RenderMap can generate all kinds of cinematic-quality maps from arbitrarily complex models while taking full advantage of XSI’s rendering toolset. Using RenderMap you can:

  • Bake complex materials into single texture images, with or without illumination.
  • Create color maps, illumination maps, and ambient occlusion maps for objects.
  • Incorporate lighting and shadowing into textures so you can remove lights from your scene.
  • Create depth maps, texel coverage maps and other useful image files.
  • Generate normal, binormal, and tangent maps for objects.
  • Create sprites by putting an object in front of a grid and rendermapping the grid from a distance.

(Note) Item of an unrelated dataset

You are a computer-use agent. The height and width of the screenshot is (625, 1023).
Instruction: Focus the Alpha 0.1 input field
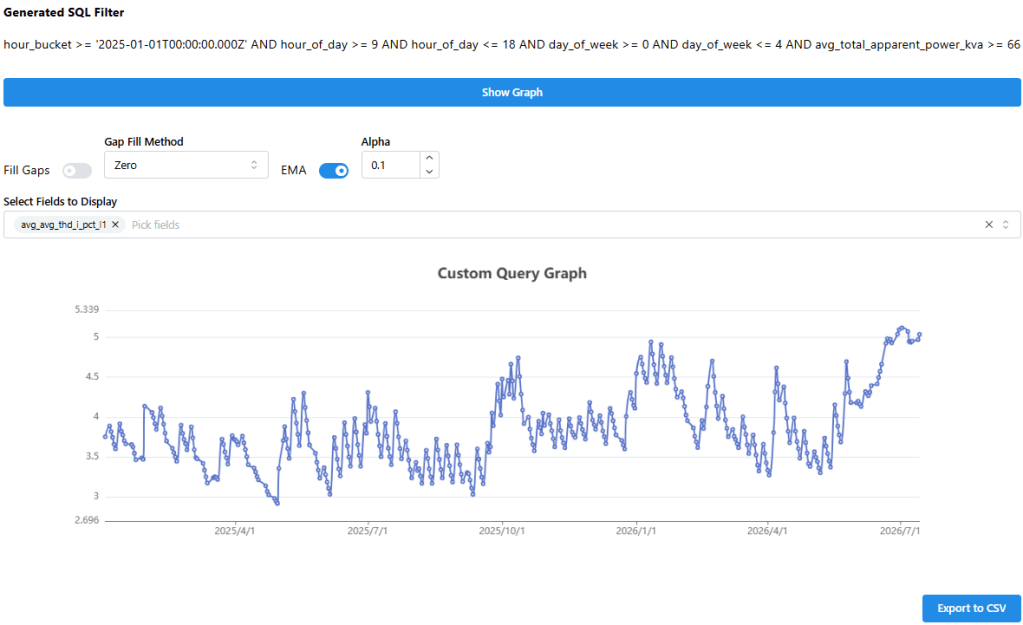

RenderMap also includes options to bake many of these maps into vertex colors, for real time display.

TOON SHADERS

Popular in advertising, animated series, and full-length CG features, XSI’s Toon shaders let you create all sorts of cartoon and non-photoreal effects. Using the XSI Toon shaders you can create ink lines ranging from bold, sharp contours to rough pencil sketches, and “paint” objects with full control over base colors, multiple layers of highlights, shadows, transparency, reflection, and refraction. You can easily combine Toon shaders with any other XSI shaders to augment the toon-rendering effect or to mix photoreal and non-photoreal rendering.